• **Task goal**
Carry on the supportive message about grief and an upcoming scan, starting after its last sentence.
------ Source passage ------
I'll check in again tomorrow to see how your scan went.
 
Gosh that is so insensitive! Maybe people forget just what it was like. I hope if I ever have to discuss this with someone else going through it that I'll remember how crushing it is. I don't know what goes through some people's minds. Someone said to me do you think because you were worrying that something could be wrong that it caused it! And maybe I should ask a doctor! Well no I do not think that (it clearly happened very early on and I didn't start worrying until 7 weeks) luckily I've managed to ignore these comments but I can't believe someone would actually say that.

We definitely need time to grieve and work through accepting it and all the emotions that come with it. You take all the time you need and allow yourself to feel whatever comes. My mum said this to me when I said I'm not looking forward to the scan just to be told the same horrible thing. And that I would try to feel nothing and see it as a formality. She said I shouldn't try to block anything that I'm feeling and just go with it. I think she's right.

I'll let you know how I get on tomorrow. What's the next stage for you now? Do you have any appointments?
 
Gosh that is so insensitive! Maybe people forget just what it was like. I hope if I ever have to discuss this with someone else going through it that I'll remember how crushing it is. I don't know what goes through some people's minds. Someone said to me do you think because you were worrying that something could be wrong that it caused it! And maybe I should ask a doctor! Well no I do not think that (it clearly happened very early on and I didn't start worrying until 7 weeks) luckily I've managed to ignore these comments but I can't believe someone would actually say that.

We definitely need time to grieve and work through accepting it and all the emotions that come with it. You take all the time you need and allow yourself to feel whatever comes. My mum said this to me when I said I'm not looking forward to the scan just to be told the same horrible thing. And that I would try to feel nothing and see it as a formality. She said I shouldn't try to block anything that I'm feeling and just go with it. I think she's right.
------ Exercise data ------
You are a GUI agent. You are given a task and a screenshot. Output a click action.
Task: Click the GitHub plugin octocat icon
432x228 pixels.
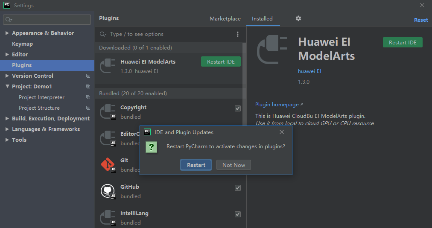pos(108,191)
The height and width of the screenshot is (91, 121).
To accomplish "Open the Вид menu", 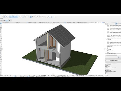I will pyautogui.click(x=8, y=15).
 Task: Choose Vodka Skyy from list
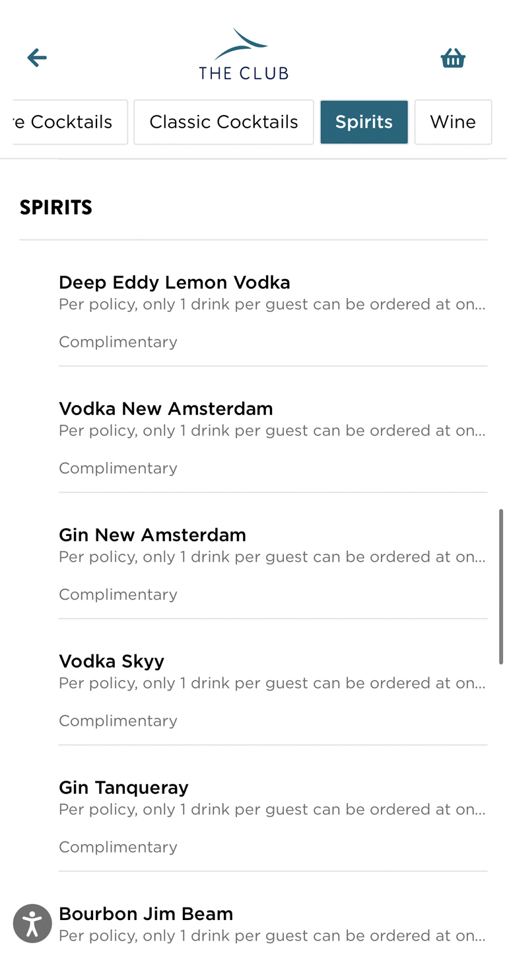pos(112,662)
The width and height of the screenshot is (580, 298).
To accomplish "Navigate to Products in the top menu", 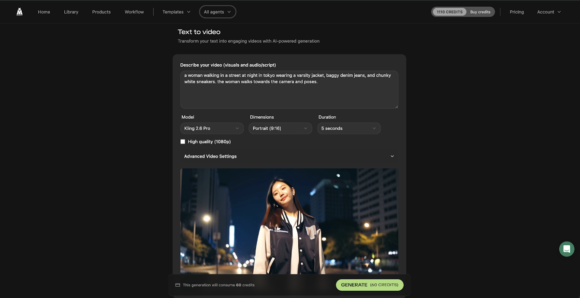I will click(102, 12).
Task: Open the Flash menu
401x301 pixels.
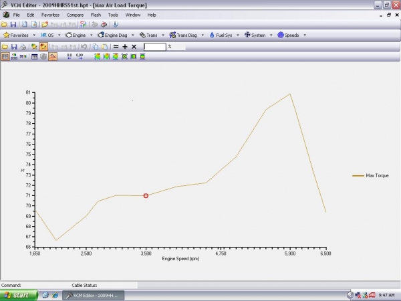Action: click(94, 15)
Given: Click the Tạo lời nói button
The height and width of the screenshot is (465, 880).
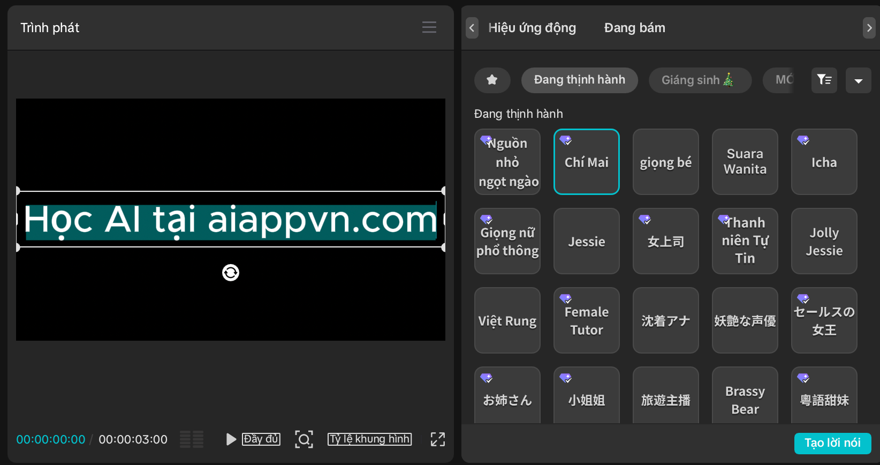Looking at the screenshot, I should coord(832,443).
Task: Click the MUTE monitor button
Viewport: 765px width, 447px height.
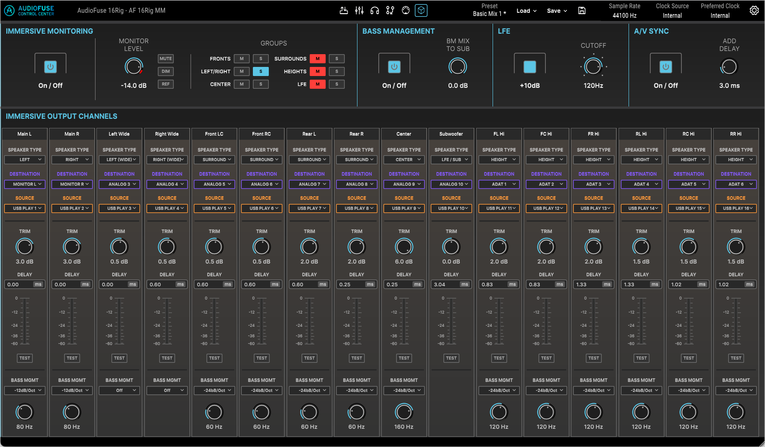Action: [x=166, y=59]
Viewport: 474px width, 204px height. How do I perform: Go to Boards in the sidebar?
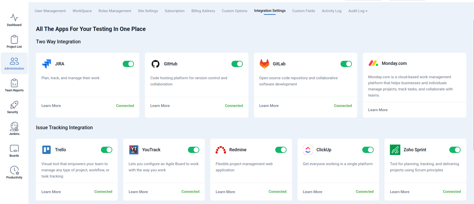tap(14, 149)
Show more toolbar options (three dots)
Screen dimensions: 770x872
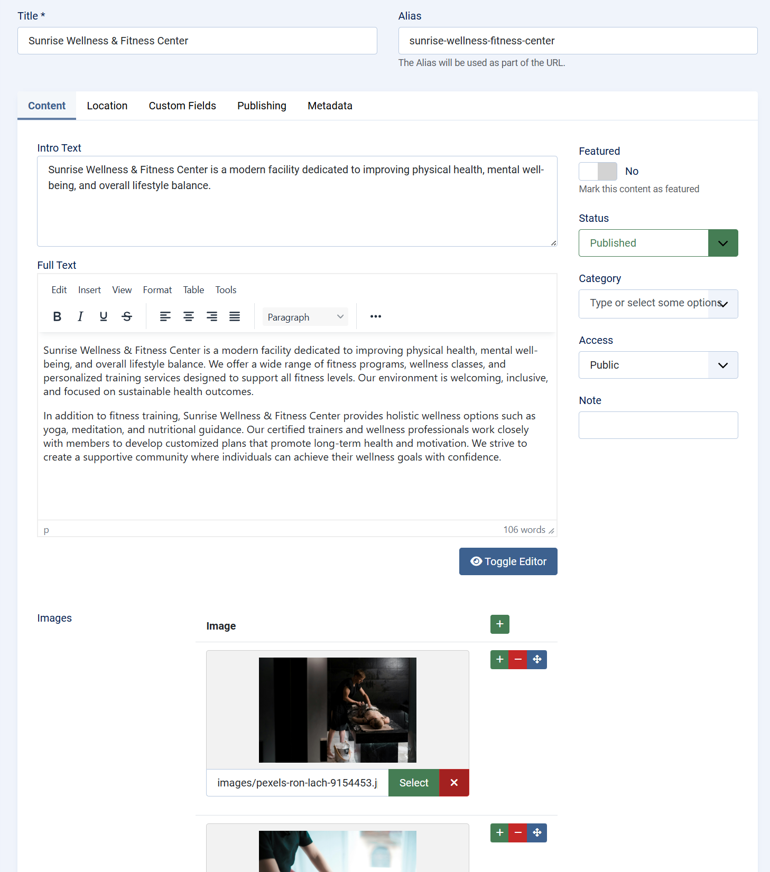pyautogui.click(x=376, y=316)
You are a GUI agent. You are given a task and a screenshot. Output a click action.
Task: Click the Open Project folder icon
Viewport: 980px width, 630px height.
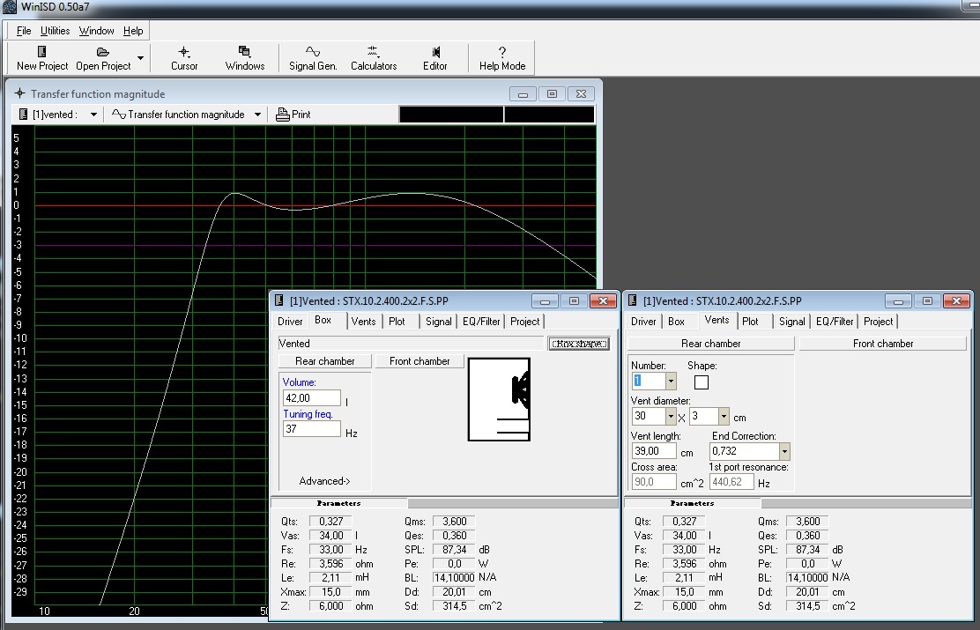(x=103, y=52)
------
• **Answer section**
I'll let you know how I get on tomorrow. What's the next stage for you now? Do you have any appointments?

Any news?
I a waiting for my test results. In about 20 minutes.
I hope the numbers have gone down.

I agree with your mom.
Don't deny your natural way of dealing with this. It will only make it easier to take on the next pregnancy bravely, which, based on what I have been reading, will happen and will most likely be a full term healthy pregnancy. That statistically, women who have one miscarriage, if they fall pregnant within six months after miscarriage are most likely to have their healthy babies.
All we have to do from now on is take care of ourselves, maintain healthy lifestyles by eating well and staying away from alcohol, cigarettes and in my case, sugar, and maintain a healthy body weight and keep trying.
Sound like a hell of a lot?
My biggest challenge will be eliminating refined sugars.
No one says I have to, I just have a sweet tooth and during my first pregnancy I had to watch what I ate because lefty was a big baby and docs worried I would develop gestational diabetes.
Gotta run. He woke up.
 
Fx you get the results you want.

I've had my scan, no change, so I'm going for an ERPC tomorrow morning. It's basically the same as a D&C but after a pregnancy they call it an ERPC. I've had some spotting so I was panicking that I would have to go through it naturally. It's stopped now so hopefully I can have the operation tomorrow and finally see an end to all this. We are thinking we'll wait for af to arrive in a few weeks then start TTC again. But we will see how we feel when the time comes. We feel like we have lost a baby that we really wanted and it's going to take time to comes to terms with that. And we will naturally be a bit more anxious next time around.
 
:hugs:
Hang in there...
I didn't know that if you bleed you can't have a d&c.
My results were 482.
That means beta levels went down so wait to go through this naturally.
I don't mind as long as I am not in pain.
I feel a lot better mentally.

Good luck tomorrow morning.
:hugs:
 
May I ask why the doctor said miscarriage? What were your symptoms other than low numbers?